Shorter-term indicators such as purchase managers indices, price inflation trends and the stock market have improved since late June. But they were still only ahead of lowered expectations and hardly indicative of a bustling economy.

At the same time, longer-term indicators, such as structural unemployment and foreign manufacturing, are still weak and likely to hold back growth, Achuthan said.

"The global industrial slowdown is going to be present through year-end," he said. "This is not a a transitory event."

Yet the stock market appears back in a familiar pattern that began when the financial crisis of 2008 and 2009 started to wane, in which economic news that merely beats expectations, rather than shows significant strength, is enough to spur buying.

Wall Street rallied Thursday, for example, when the monthly private sector hiring report from ADP and Macroeconomic Advisors showed 157,000 jobs created from May to June, a number that was well ahead of estimates.

ADP numbers have been on average about 41,000 lower than the monthly nonfarm jobs report that will come out Friday. Should that trend hold it would put total job growth at nearly 200,000, which is about 50,000 above the level to simply maintain the current jobless rate of 9.1 percent.

But the ADP numbers have been consistently inaccurate, and the weekly jobless claims numbers have remained stubbornly above the important 400,000 level.

Still, several analysts revised their projections higher from the original 90,000 or so new jobs expected to be reported Friday.

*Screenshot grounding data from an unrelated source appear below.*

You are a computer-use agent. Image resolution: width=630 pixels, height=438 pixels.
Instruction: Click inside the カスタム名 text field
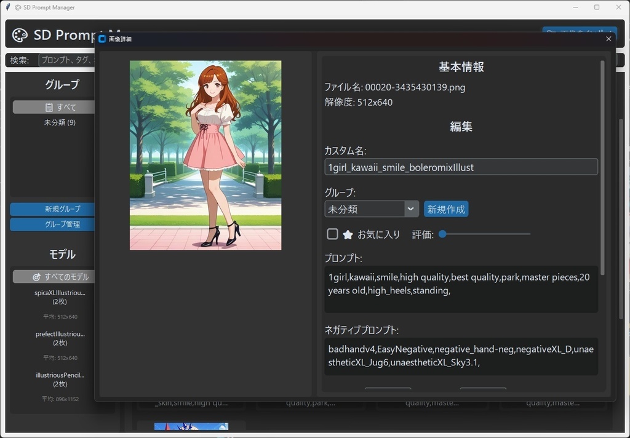tap(461, 167)
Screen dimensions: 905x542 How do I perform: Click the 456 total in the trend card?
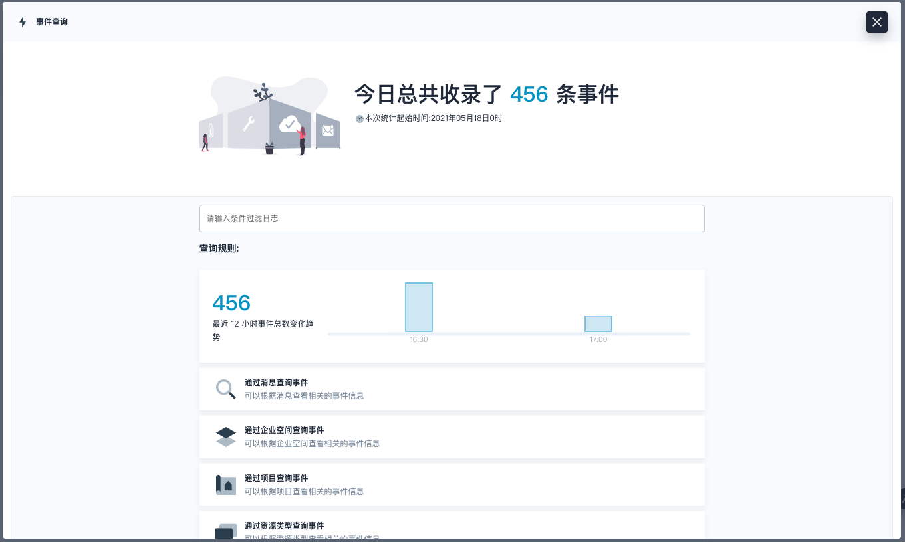pos(231,303)

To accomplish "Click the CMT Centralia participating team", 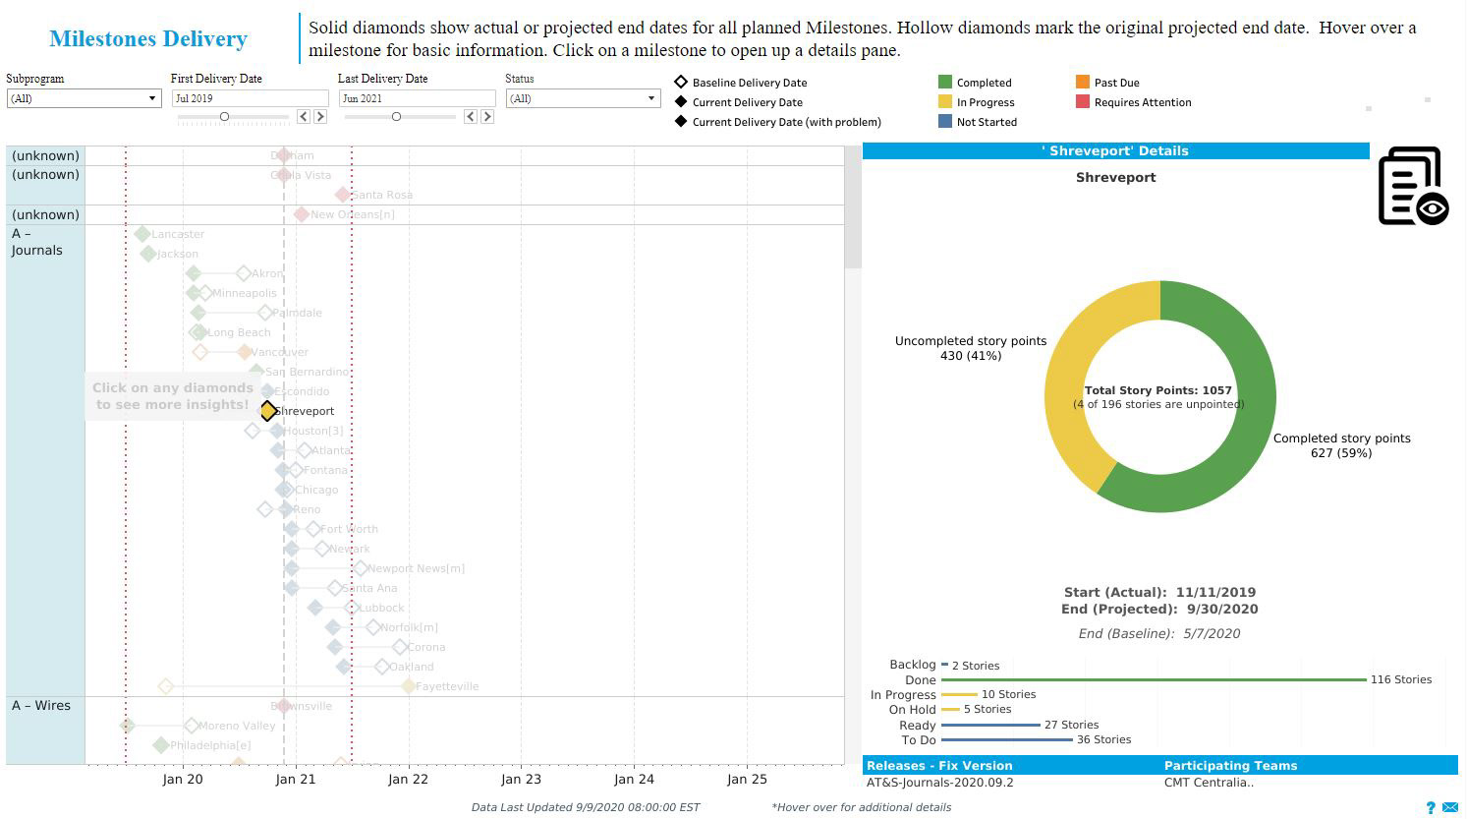I will [1209, 783].
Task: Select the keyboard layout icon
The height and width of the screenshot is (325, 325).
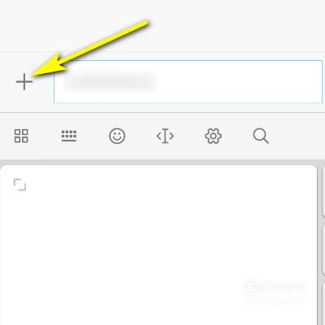Action: point(69,136)
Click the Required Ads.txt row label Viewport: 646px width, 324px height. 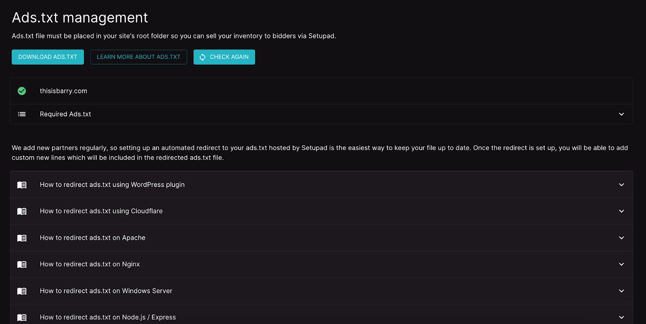[x=65, y=114]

"They're not that fabulous but they are supportive of the view that the economy is stabilizing," Josh Feinman, chief global economist at Deutsche Bank Advisors, said in reference to the recent data. "We had a loss of momentum earlier this year, no question, and the economy's growth pace slowed down particularly relative to what was expected. In fact some people worried about a double dip. The recent data have helped allay those fears."

Factors working against the economy earlier in the year included the Japanese earthquake and tsunami as well as a spike in energy costs that briefly pushed prices at the pump past $4 a gallon. Japan's recovery has progressed, and oil prices have fallen, though food prices remain elevated.

Those two factors combined helped soothe fears that the global economy was heading for another recession.

But with the European debt situationgiven only a short-term remedy and housing and unemployment likely to continue to stifle US growth, talk of a robust recovery is finding considerable skepticism.

"As we go through the summer we're going to be concerned with some additional issues," said Kevin Caron, strategist at Stifel Nicolaus. "We're going to be talking about the debt ceiling. But more specifically when we look at the budget and what comes next—higher taxes and lower spending—up against the economy that still has a lot of slack in it, put some additional angst into the mix for the forward-looking projection for next year."

One other significant factor is in the dead-cat mix: The greatly reduced presence of the Federal Reserve, which has injected more than $600 billion into the economy through Treasury purchases over the past nine months but has said it is done with quantitative easing, at least for now.

The market's rally since September 2010 can be traced directly to the Fed intervention, more of which will be a hard sell politically and a risk to inflationary pressures.

"They're not in the driver's seat," Achuthan said. "They're lucky if they're in the passenger seat. They're probably in the back seat. The business cycle is the much stronger element here."

Achuthan said the "best-case scenario" is the "end of the year" for recovery. "That's if everything starts to lift from here, if the skies part and the sun comes out."

As such, investors either will be content with slow growth—likely to be in the 2 to 3 percent range for gross domestic product at best—or rebel once the dead cat stops bouncing.

"It's not like we should be expecting a rip-roaring economy," Feinman said. "Better, but make no mistake we have a long climb back to repair the damage of the recession and the financial crisis."